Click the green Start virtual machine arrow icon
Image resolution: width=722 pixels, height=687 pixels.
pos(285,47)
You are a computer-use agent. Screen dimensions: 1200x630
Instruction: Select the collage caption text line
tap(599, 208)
...
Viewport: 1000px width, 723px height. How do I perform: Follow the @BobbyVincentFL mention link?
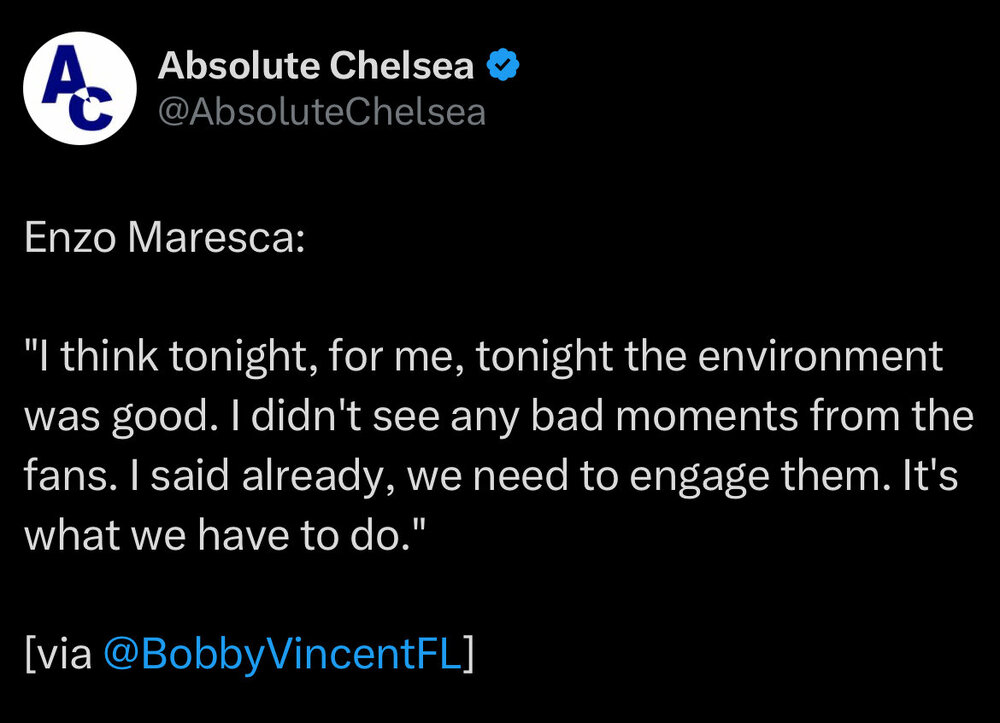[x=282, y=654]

Written instruction:
Print everything from the line containing "Click the green" down to the line containing "tap(599, 208)", without any changes.

Solved exercise:
Click the green Start virtual machine arrow icon
Image resolution: width=722 pixels, height=687 pixels.
pos(285,47)
You are a computer-use agent. Screen dimensions: 1200x630
Instruction: Select the collage caption text line
tap(599, 208)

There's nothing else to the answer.